The footnotes, comments, descriptive captions, supplementary schedules etc.
in the A/Cting reports are an invaluable aid for full disclosure. eg:- market
value of investments may be given on footnotes.
The full disclosure does not imply providing any information required by
anybody or revealing trade secrets & strategies.
2. Convention of consistency is to preserve the comparability & reliability of
financial statements. According to this convention, the rules, practices & concepts
used in A/Cting should be continuously observed & applied year after year.
Consistency at 3 levels Vertical, Horizontal & Dimensional.
Vertical refers to consistency in the various aspects of financial statements in
the same year in a firm.
Horizontal consistency of practices b/w different year in a firm.

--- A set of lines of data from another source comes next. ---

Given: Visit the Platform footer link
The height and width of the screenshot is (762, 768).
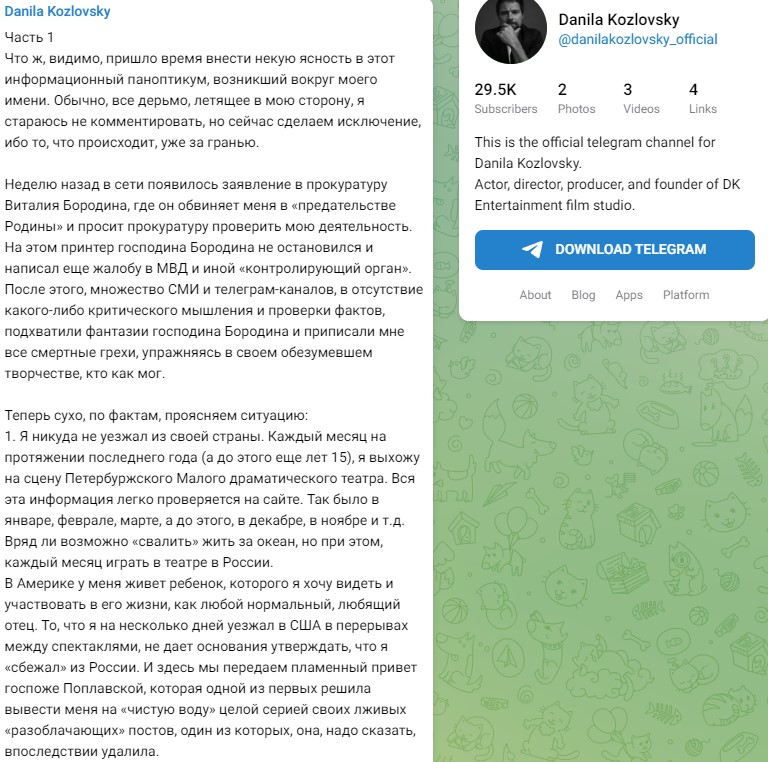Looking at the screenshot, I should tap(686, 295).
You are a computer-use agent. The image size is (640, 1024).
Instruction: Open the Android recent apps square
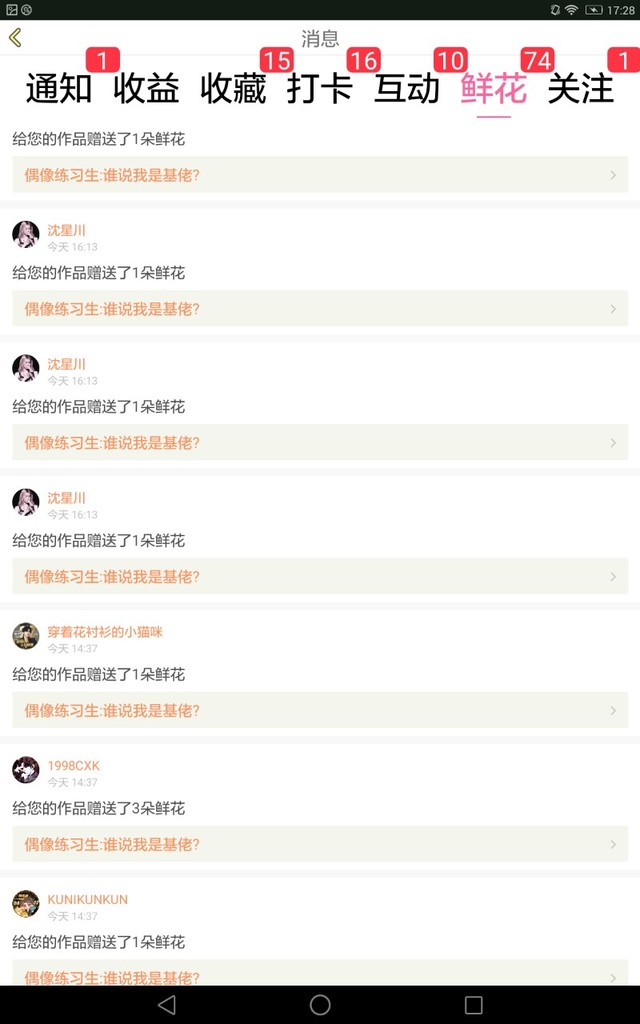[474, 1005]
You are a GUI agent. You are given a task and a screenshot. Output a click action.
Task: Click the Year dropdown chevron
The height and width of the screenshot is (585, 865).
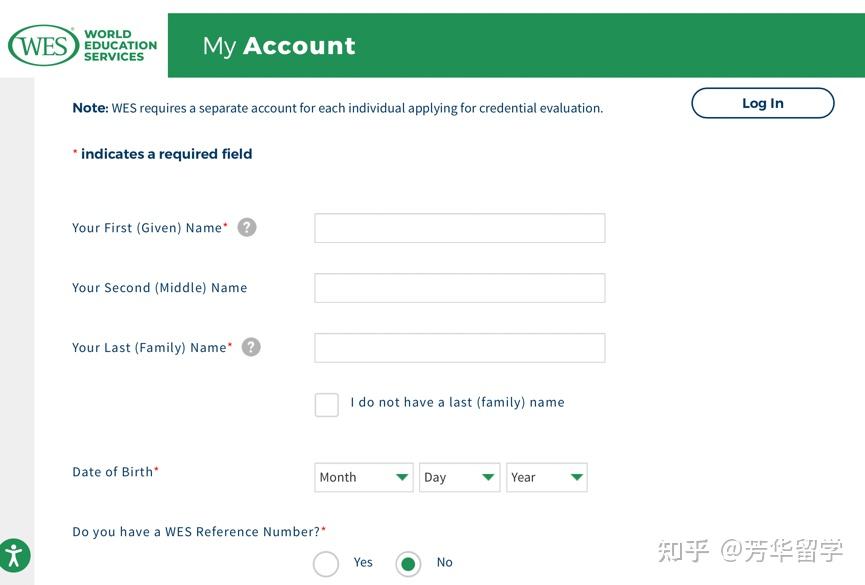click(x=574, y=477)
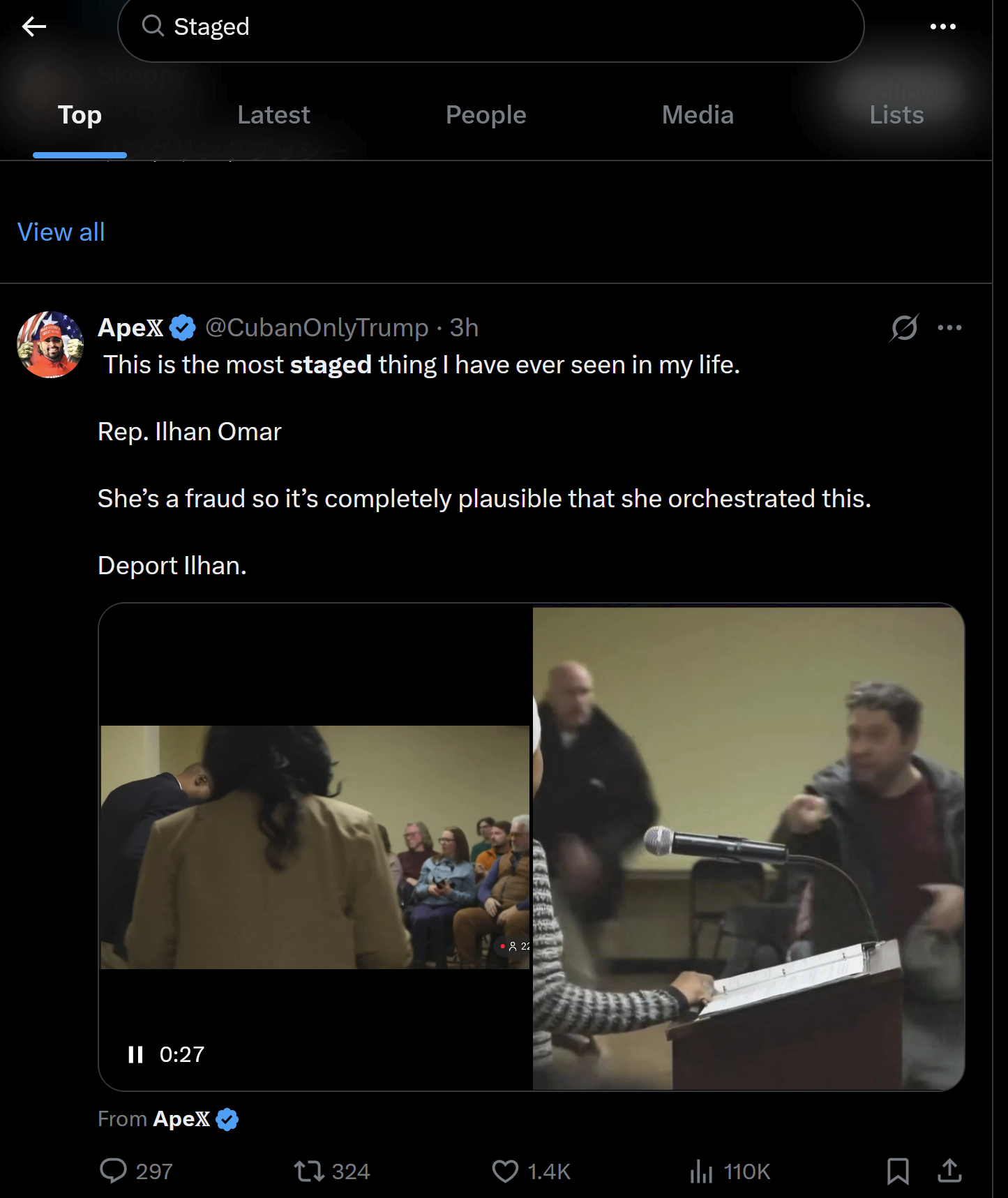Reply to the ApeX post
Viewport: 1008px width, 1198px height.
(x=114, y=1170)
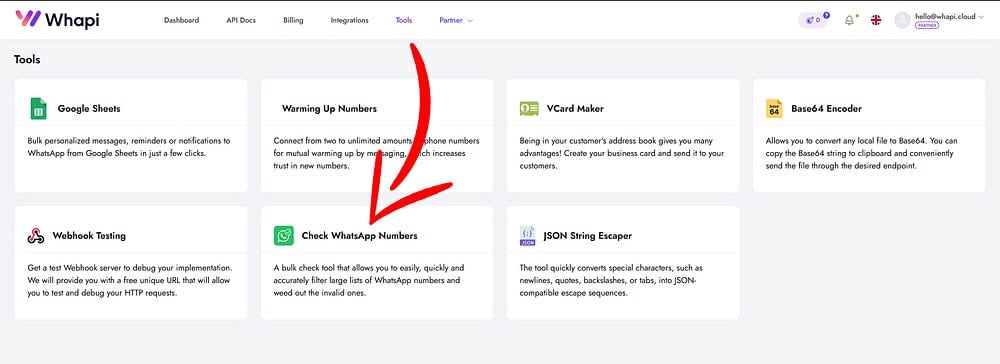Go to the Dashboard tab
The height and width of the screenshot is (364, 1000).
tap(181, 20)
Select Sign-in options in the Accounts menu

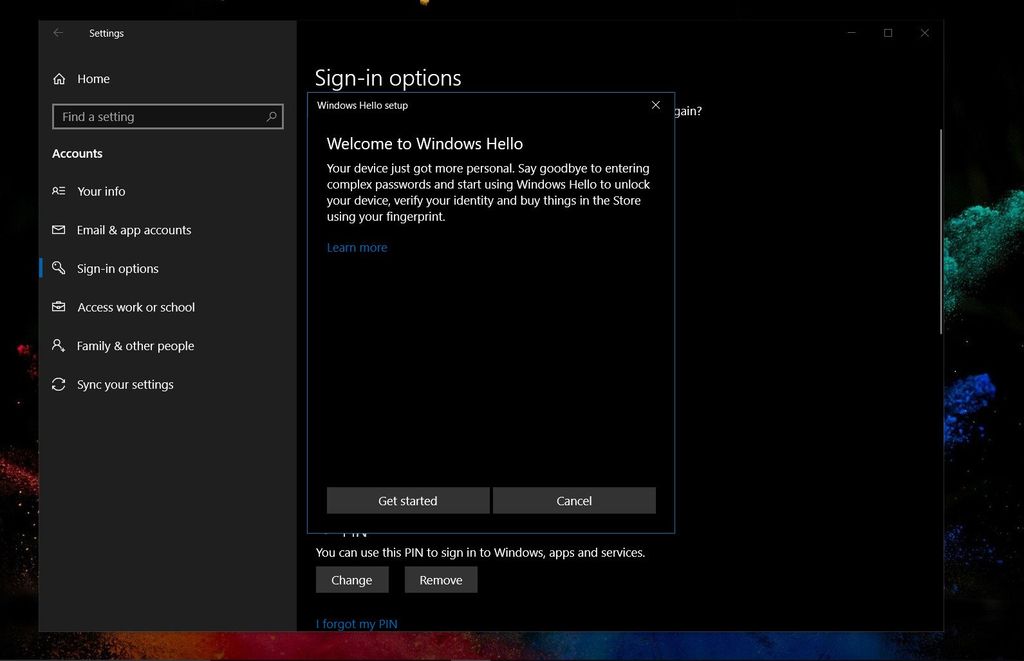click(118, 268)
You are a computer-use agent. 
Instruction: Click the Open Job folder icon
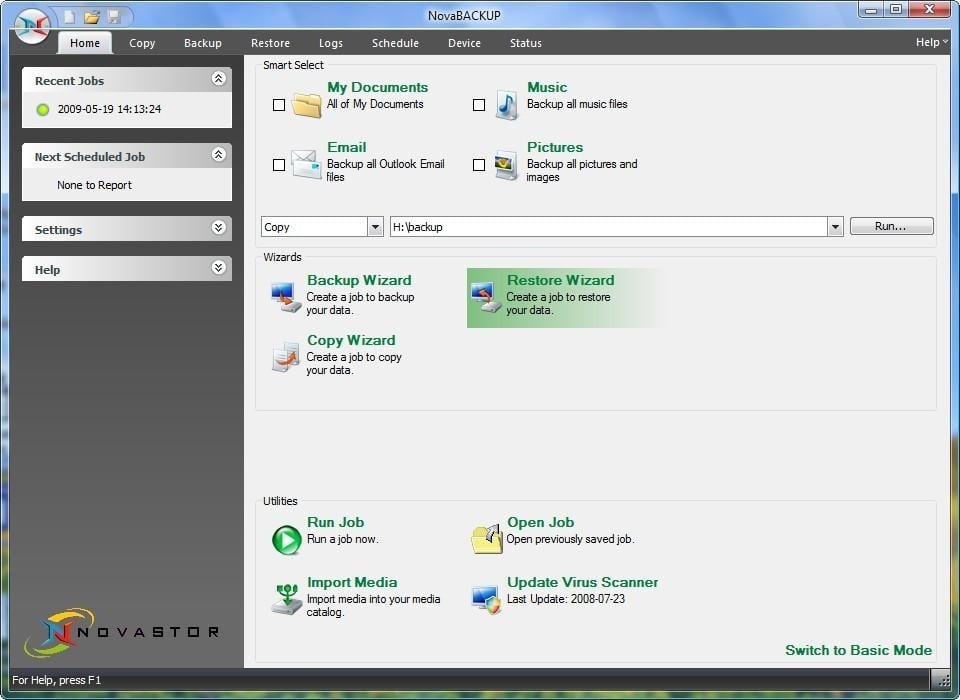pos(486,539)
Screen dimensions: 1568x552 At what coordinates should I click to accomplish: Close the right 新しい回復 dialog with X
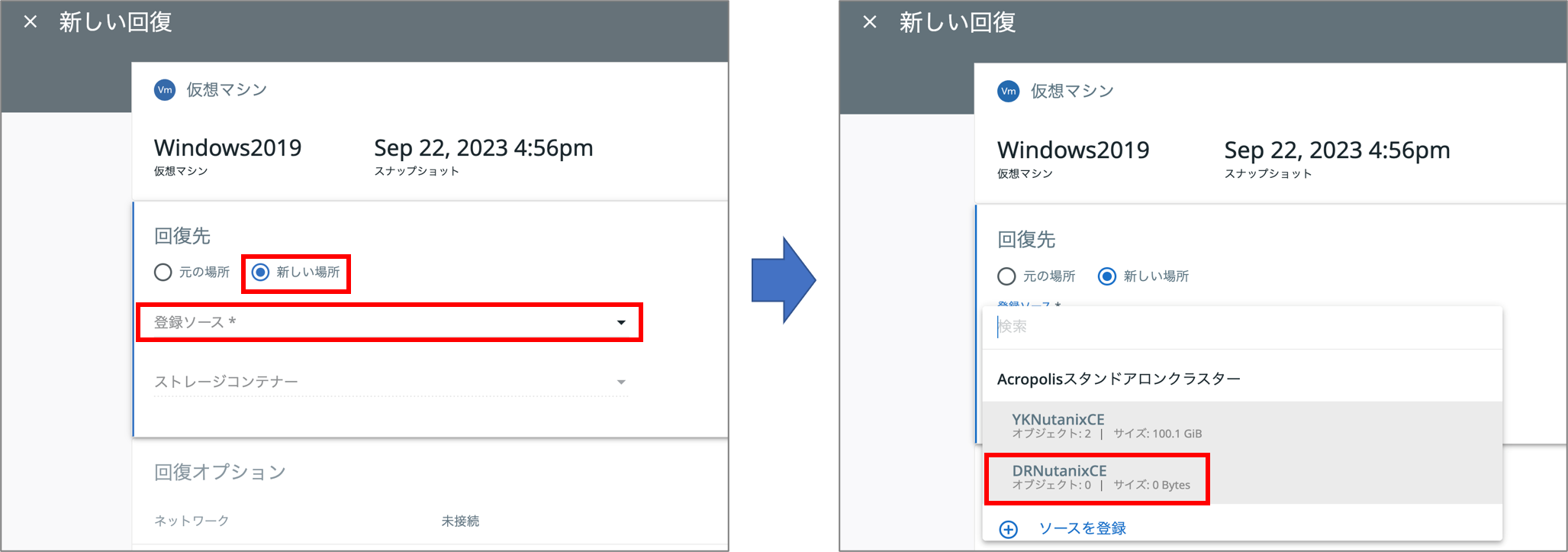click(x=870, y=21)
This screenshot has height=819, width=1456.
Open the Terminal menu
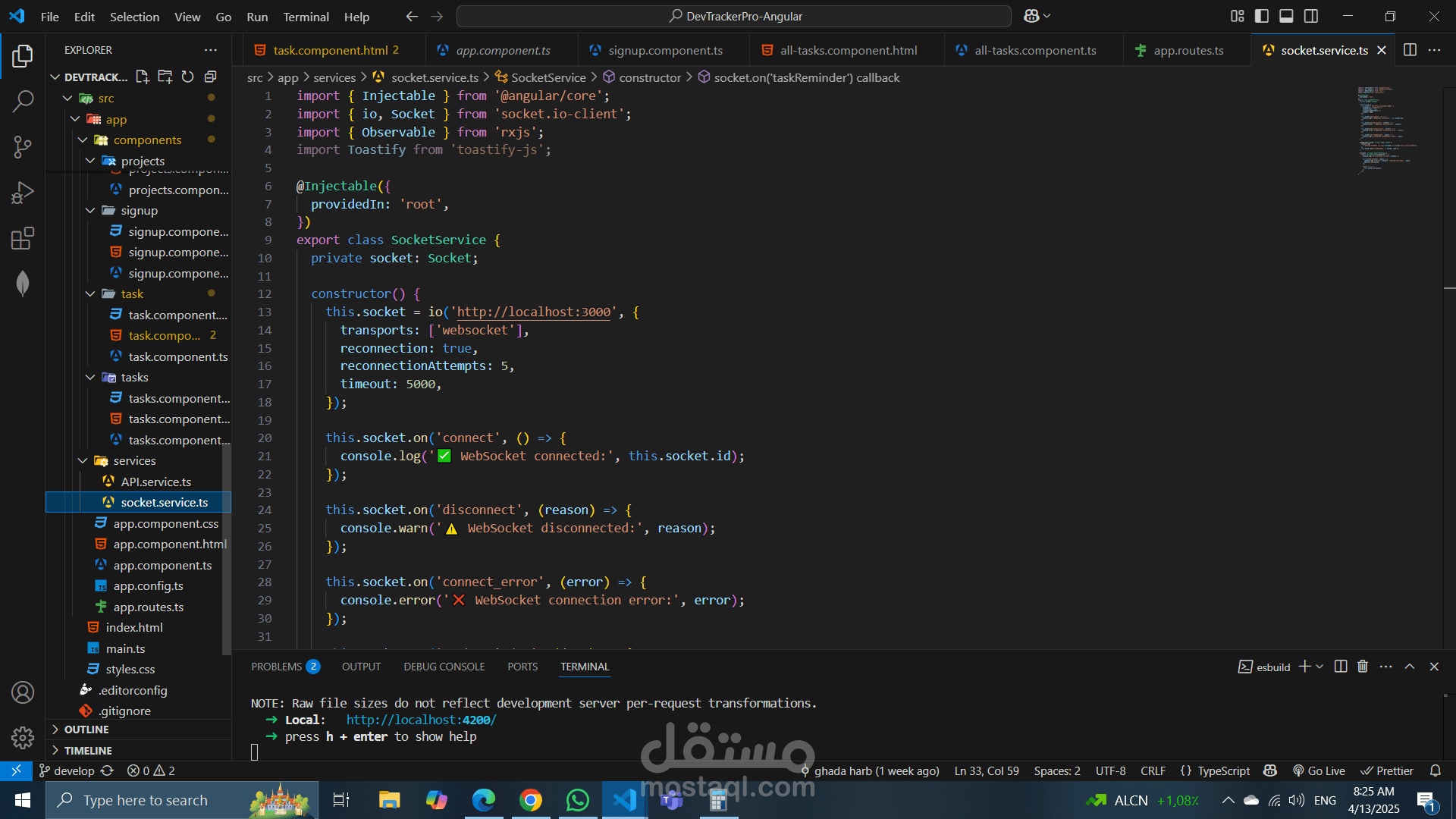point(306,17)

Dimensional refers to consistent A/Cting practices in the financial statements
of different firms in the same industry.
3. Convention of materiality Materiality means relative importance.
All important items & facts should be disclosed in A/Cting statements.
Unimportant & immaterial details need not be separately given. An item
should be regarded as material if there is reason to believe that knowledge of it
would influence the decision of informal investor.
The test of materiality can be applied to 3 aspects : Information
Amounts
Brocedures
4. Convention of conservatism Conservatism is a policy of caution or playing safe.
It demands taking a gloomy view of a situation. It is defensive A/Cting mechanism
against uncertainty. Conservatism is a guideline which chooses b/w acceptable
A/Cting alternatives for recording transactions so that the least favorable immediate
effect on assets, income & owners equity is reported.